Na segundinha tem de tudo um pouco. O time do Gavião Kyikatejé, por exemplo, é uma agremiação com raízes indígenas e possui em seu plantel atualmente apenas seis “brancos” (jogadores que não são índios). O treinamento diário é um pouco diferente dos demais clubes – a equipe não treina em academias de musculação e tem, como principal exercício de fortalecimento muscular, as tradicionais corridas com toras de madeira. É a equipe que está há mais tempo em fase de preparação – começou as atividades visando à Segundinha em fevereiro.
Seja como for, a competição representa para cada um dos participantes um começo ou recomeço na carreira. Muitos jogadores das categorias sub-17 à sub-20 disputarão uma competição oficial pela primeira vez; em contraponto, jogadores com bagagem, que estavam sem oportunidades em outros clubes, terão uma nova – ou seria última? – chance. O Bola foi atrás de alguns personagens desse campeonato, que teve início ontem.

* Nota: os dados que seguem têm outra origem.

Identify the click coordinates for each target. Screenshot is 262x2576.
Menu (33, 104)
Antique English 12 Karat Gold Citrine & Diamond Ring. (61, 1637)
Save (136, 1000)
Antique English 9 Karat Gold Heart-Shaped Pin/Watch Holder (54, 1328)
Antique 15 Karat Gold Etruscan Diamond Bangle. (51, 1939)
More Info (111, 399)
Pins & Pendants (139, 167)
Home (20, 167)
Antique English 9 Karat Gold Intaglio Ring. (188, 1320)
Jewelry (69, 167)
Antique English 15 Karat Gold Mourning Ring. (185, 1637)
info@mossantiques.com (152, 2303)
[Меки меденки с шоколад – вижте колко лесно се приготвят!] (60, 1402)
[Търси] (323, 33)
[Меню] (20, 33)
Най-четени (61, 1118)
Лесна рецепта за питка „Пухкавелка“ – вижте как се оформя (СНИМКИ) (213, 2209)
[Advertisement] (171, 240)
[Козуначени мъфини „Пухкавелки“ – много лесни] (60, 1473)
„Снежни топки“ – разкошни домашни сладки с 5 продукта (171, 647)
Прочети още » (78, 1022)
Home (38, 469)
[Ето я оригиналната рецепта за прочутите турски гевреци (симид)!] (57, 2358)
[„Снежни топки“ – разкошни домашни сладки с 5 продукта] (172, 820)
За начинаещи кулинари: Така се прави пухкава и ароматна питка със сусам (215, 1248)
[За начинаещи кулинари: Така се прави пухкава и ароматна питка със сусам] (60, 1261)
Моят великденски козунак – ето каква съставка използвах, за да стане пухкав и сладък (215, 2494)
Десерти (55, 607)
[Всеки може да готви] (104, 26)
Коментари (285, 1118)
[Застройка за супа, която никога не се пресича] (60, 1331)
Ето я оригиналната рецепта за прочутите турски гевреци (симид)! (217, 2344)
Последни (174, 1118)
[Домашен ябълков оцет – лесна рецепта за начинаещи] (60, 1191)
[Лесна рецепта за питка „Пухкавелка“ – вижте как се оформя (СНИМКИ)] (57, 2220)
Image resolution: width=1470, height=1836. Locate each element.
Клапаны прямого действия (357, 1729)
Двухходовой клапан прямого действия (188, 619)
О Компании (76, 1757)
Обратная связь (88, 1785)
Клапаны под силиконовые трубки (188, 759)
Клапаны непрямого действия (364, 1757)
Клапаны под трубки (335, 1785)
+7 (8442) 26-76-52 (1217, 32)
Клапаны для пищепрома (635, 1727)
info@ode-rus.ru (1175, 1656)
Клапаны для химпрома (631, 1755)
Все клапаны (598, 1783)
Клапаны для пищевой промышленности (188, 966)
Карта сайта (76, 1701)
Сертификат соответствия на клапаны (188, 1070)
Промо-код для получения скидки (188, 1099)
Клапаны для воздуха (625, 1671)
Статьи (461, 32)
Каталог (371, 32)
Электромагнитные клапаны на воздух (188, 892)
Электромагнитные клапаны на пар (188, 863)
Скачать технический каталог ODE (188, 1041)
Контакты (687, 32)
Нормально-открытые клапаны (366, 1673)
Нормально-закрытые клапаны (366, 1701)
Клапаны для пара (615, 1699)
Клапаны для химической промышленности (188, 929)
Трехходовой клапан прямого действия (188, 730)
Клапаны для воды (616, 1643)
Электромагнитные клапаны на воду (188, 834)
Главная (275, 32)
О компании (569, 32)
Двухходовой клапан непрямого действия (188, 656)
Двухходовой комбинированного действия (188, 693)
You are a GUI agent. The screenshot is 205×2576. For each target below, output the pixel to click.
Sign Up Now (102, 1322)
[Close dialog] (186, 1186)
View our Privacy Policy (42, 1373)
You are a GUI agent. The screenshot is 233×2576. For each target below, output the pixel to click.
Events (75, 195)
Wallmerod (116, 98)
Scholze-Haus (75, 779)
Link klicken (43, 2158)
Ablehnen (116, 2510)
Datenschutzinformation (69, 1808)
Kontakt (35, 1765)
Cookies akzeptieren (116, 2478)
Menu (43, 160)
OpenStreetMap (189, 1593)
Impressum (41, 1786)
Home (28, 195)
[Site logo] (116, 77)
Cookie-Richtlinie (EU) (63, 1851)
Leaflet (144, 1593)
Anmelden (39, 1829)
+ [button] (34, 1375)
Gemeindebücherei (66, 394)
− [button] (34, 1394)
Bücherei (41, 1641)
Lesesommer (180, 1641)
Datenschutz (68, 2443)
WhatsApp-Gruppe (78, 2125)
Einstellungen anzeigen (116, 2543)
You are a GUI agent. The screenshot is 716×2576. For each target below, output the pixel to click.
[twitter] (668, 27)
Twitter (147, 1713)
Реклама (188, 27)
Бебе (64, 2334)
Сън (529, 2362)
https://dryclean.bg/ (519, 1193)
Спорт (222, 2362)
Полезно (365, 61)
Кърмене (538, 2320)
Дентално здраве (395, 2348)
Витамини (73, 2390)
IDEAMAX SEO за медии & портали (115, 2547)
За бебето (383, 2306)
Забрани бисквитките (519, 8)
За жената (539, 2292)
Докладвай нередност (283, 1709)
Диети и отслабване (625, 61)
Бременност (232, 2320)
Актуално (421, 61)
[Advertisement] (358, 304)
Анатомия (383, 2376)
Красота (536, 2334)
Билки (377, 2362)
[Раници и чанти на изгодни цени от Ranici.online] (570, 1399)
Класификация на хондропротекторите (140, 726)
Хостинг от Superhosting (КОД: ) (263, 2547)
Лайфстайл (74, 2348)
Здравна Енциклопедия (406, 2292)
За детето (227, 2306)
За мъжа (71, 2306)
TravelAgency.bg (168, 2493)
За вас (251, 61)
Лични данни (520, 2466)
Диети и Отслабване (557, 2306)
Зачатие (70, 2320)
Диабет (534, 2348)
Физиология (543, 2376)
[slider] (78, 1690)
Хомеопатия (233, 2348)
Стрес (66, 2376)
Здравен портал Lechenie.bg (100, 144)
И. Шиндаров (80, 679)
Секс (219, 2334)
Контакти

Izabelense é o “Rei da Sucata”

O Atlético Clube Izabelense, também conhecido como Frangão da Estrada – já foi vice-campeão da elite nos anos 80 -, voltará a disputar a Segundinha neste ano, e a expectativa é melhorar a quinta colocação do ano passado e voltar a figurar no Parazão do ano que vem. Para isso, investiu em vários medalhões conhecidos do futebol paraense, que formarão a base do time na temporada.
Se os veteranos da Segundinha foram apelidados de ‘sucatões’, então nada mais justo do que denominar o Izabelense como o ‘Rei da Sucata’. O saudosismo é inevitável. Basta dar uma volta ao redor do Estádio Edílson Abreu em dia de treino e ver alguns dos símbolos recentes do futebol paraense, a começar pelo técnico, o folclórico Ney Sorvetão, zagueiro que participou do pentacampeonato histórico do Clube do Remo nos anos 90, fora a bagagem nacional e internacional do jogador.
Desde 2009 atuando como treinador, Ney já conseguiu um resultado relevante ano passado, classificando o Abaeté para a primeira fase do Parazão. “O futebol é engraçado. Um dia desses eu estava jogando ao lado de alguns aqui do Izabelense, como o Marcio Belém, em 2002, e hoje eu comando a galera”, diverte-se o treinador.
Divertido mesmo foi na seção de fotos após o treino do Frangão. A reportagem sugeriu que os jogadores mais velhos da equipe (Marcio Belém, Rico, Magrão e Capanema), simulassem um aquecimento com os garotos. Os medalhões cansaram rápido, mas tinham a desculpa na ponta da língua. “Usei toda minha energia no treino”, disse Márcio, que estava ofegante após dez segundos de “aquecimento”.
Depois das brincadeiras, Marcio Belém revelou ao Bola que ainda tem gás e quer continuar a carreira. “Tive uma contusão no joelho no Uniclinic-CE e por isso fiquei um ano parado. O Izabelense é um recomeço pra mim”, diz o volante, que jogou várias temporada no Clube do Remo no início dos anos 2000. Magrão é outro ex-azulino das antigas que retorna ao futebol paraense. “Acho que é bom mesclar jovens com jogadores experientes. Temos tudo para conseguirmos a classificação”, acredita o zagueiro, que foi um dos pilares da equipe remista.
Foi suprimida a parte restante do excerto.